North Mara
- Location: Tarime, Mara, Tanzania; 01°28′S 034°31′E﻿ / ﻿1.467°S 34.517°E;
- Opened: 2002
- Closed: 2024 (expected)
- Company: Acacia Mining plc
- Website: Acacia website
- Acquired: 2006

= North Mara Gold Mine =

Gold mine in Tanzania

North Mara Gold Mine is a combined open pit and underground gold mine in the Tarime District of the Mara Region of Tanzania. It is one of three gold mines of Acacia Mining plc, a company listed on the London Stock Exchange, that operates in Tanzania, the other two being Bulyanhulu and the Buzwagi Gold Mine.

The mine has been controversial in the local community, with an attack on the mine in 2008. Though parts of the government and the operating company deny it, a 2016 study counted at least 20 local deaths and nearly 1000 cattle.

==History==
Gold mining in Tanzania in modern times dates back to the German colonial period, beginning with gold discoveries near Lake Victoria in 1894. The first gold mine in what was then Tanganyika, the Sekenke Mine, began operation in 1909, and gold mining in Tanzania experienced a boom between 1930 and World War II. By 1967, gold production in the country had dropped to insignificance but was revived in the mid-1970s, when the gold price rose once more. In the late 1990s, foreign mining companies started investing in the exploration and development of gold deposits in Tanzania, leading to the opening of a number of new mines.

The North Mara mine, which opened in 2002, consists of one active open pit (Nyabirama) and one active underground mine (Gokona), a process plant, waste rock dumps, a tailings containment pond, and other associated facilities. As of 2014 there was an expected mine life of 9 years remaining.
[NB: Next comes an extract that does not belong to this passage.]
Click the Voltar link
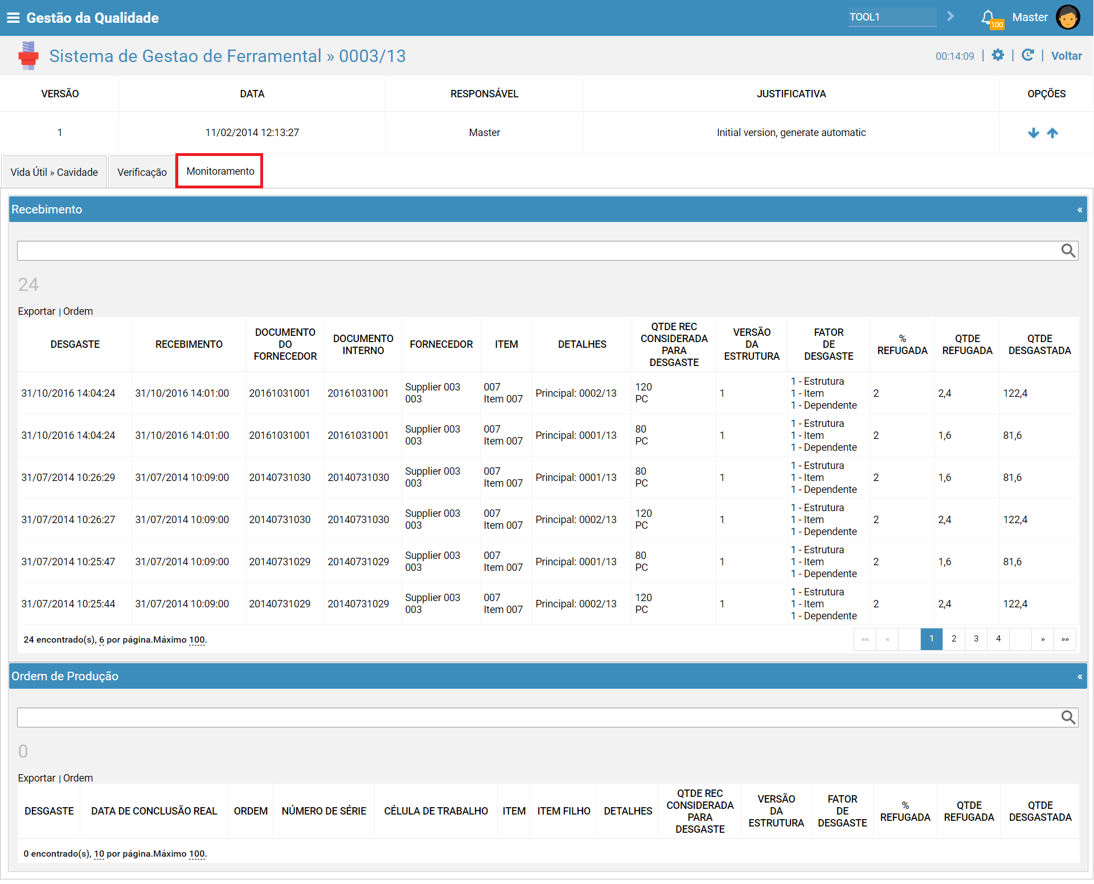Image resolution: width=1094 pixels, height=884 pixels. click(x=1066, y=56)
The mine was owned by Afrika Mashariki Gold Mines, which became Placer Dome Tanzania, a subsidiary of Placer Dome. Barrick Gold took over Placer Dome in January 2006.

==2008 attack==
In 2008 a group of 200 people broke into the North Mara mine site and destroyed approximately US$15 million worth of Barrick property, including setting some of it on fire. The vandalism resulted in temporarily closing an open pit, and an increase in security on the property. Motivation for the attack on the property was not determined, the local police suggested they were attempting to get gold from the pit.

==Environment==
In 2009 a Tanzanian Member of Parliament, Harrison Mwakyembe, demanded the Mara Gold Mine be closed, due to the deaths of eighteen villagers from Nyamongo which had been attributed to drinking water polluted by the mine. In February 2010 the National Assembly of Tanzania ordered the government to have a study completed to determine if the North Mara Gold Mine was polluting the Tigithe River (the drinking water supply for more than 250,000 people), thereby killing people and livestock, as had been reported. The government accepted the "principle" of doing the study, and stated that there had been minimal environmental monitoring done in the area because the National Environment Management Council is quite small, with only 20 environmental inspectors for the entire country.
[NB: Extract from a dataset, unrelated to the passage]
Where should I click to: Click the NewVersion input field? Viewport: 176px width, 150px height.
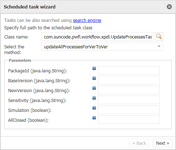pos(129,90)
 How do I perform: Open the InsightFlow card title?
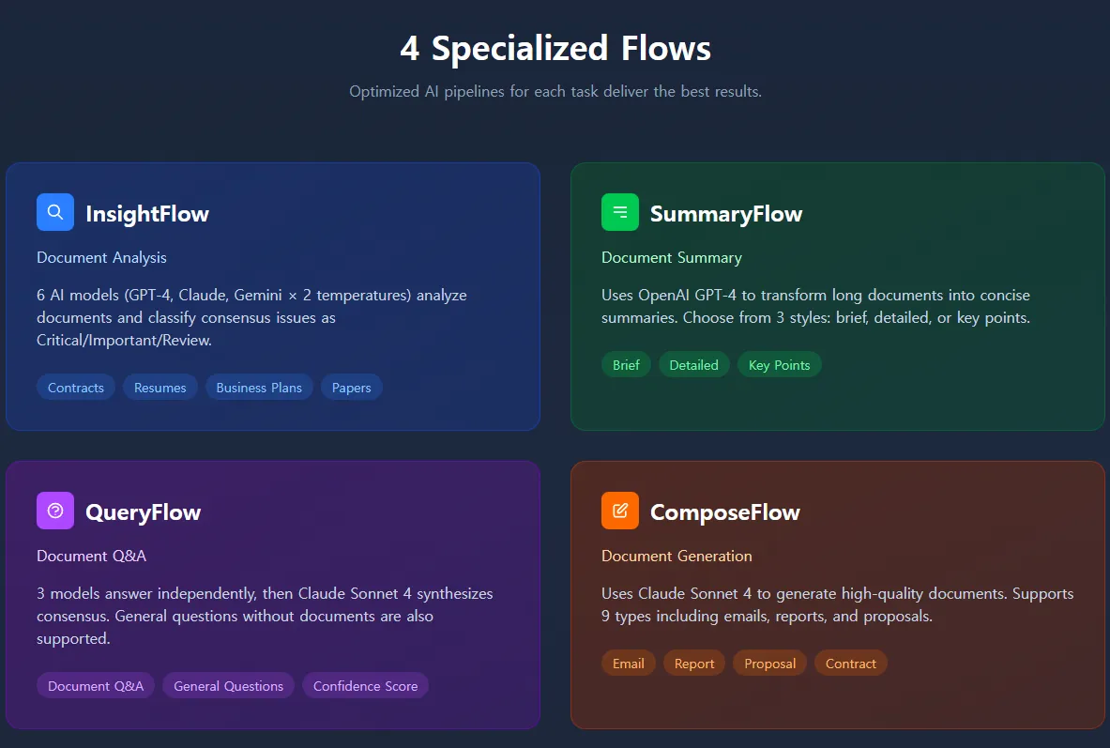point(147,213)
In June 2010 the Tanzanian government declared the Tigithe River free of pollution, following changes made to Barrick's environmental program. The government stated the water is potable and suitable for human consumption. Barrick had replaced 40000 sqm of liner within their effluent pond, which they claim was destroyed by vandalism.
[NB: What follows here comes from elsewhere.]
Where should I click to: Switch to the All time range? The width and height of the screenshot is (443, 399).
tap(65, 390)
A 2016 study concluded that the mine regularly and repeatedly violated human rights protections for the Right to a healthy environment in Tanzania.

==Killings at the mine==
In 2011 and 2013 several villagers who entered the mine area looking for gold were killed by police officers assigned to support the mine's security guards. The court case brought against the mining company by Humans Rights Organizations on behalf of families was settled out of court in February 2015.